- **Try it**: Only the lines from the one containing "You are a GUI" through the last line below belong in your copy; transcribe them exactly and omit any pictures.

- **Data shown**:

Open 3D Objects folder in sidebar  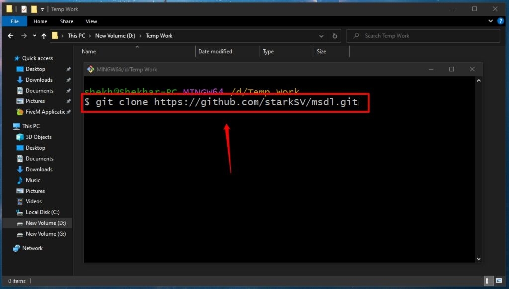tap(38, 137)
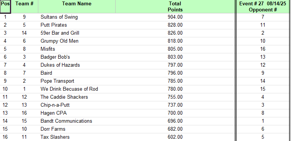
Task: Select Dukes of Hazards team cell
Action: tap(77, 65)
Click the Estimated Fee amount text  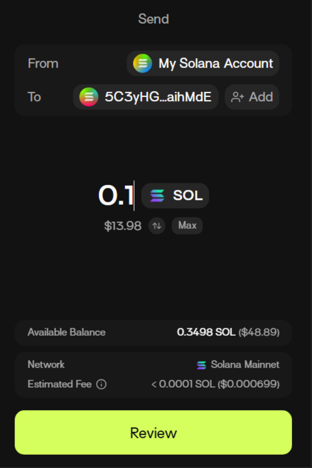(215, 385)
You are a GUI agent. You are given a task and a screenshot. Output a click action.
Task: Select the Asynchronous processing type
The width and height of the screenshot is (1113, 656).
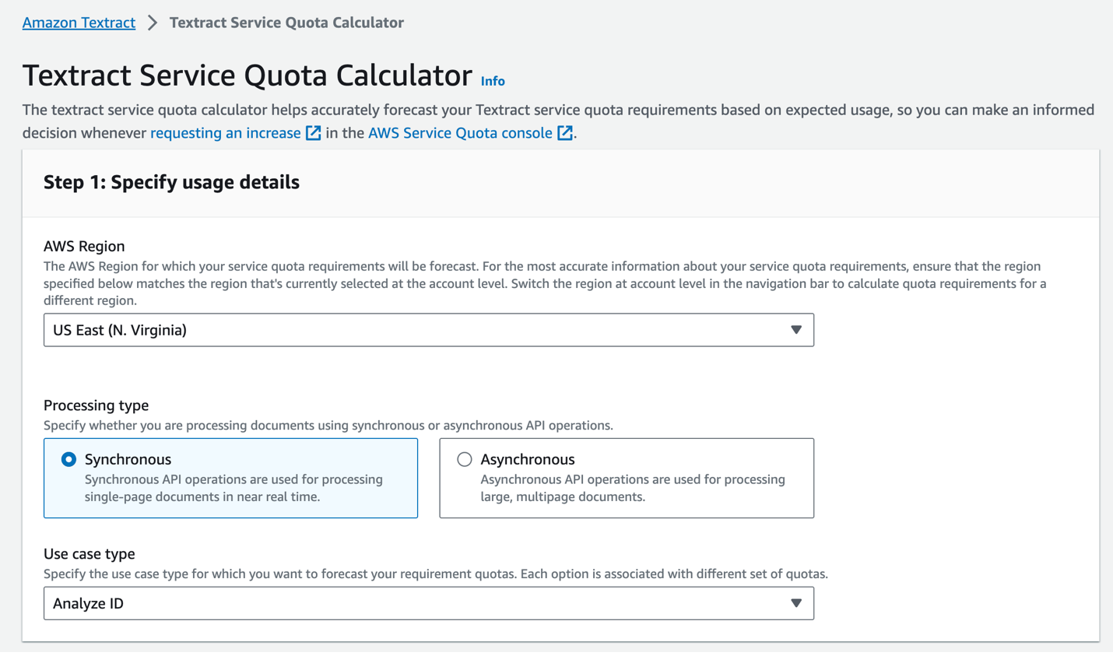pos(627,477)
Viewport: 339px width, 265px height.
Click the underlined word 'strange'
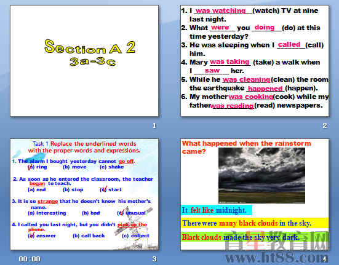click(x=47, y=201)
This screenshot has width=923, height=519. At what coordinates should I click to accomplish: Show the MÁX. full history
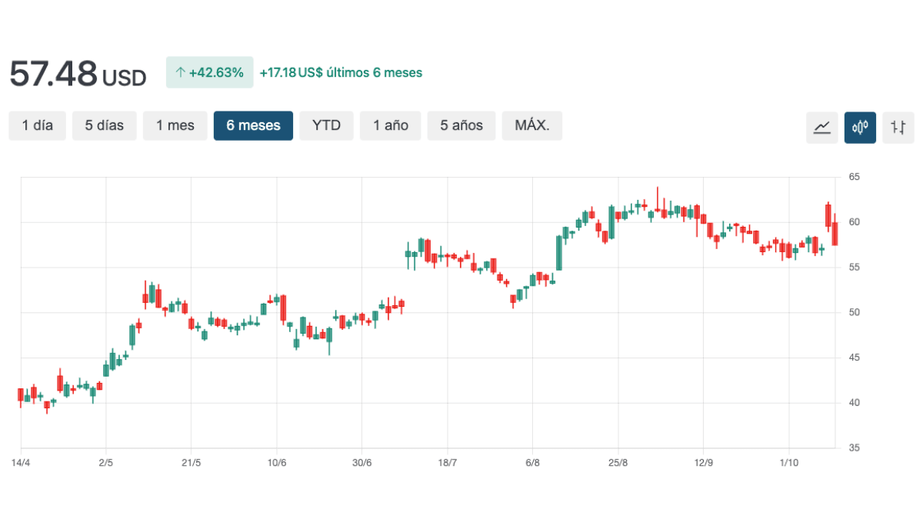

- **Result**:
You are a GUI agent. You are given a task and a screenshot. Output a click action.
Task: Select the Asynchronous processing type
The width and height of the screenshot is (1113, 656).
pos(627,477)
Viewport: 339px width, 265px height.
Click the underlined word 'strange'
click(x=47, y=201)
This screenshot has width=923, height=519. At what coordinates should I click to accomplish: Show the MÁX. full history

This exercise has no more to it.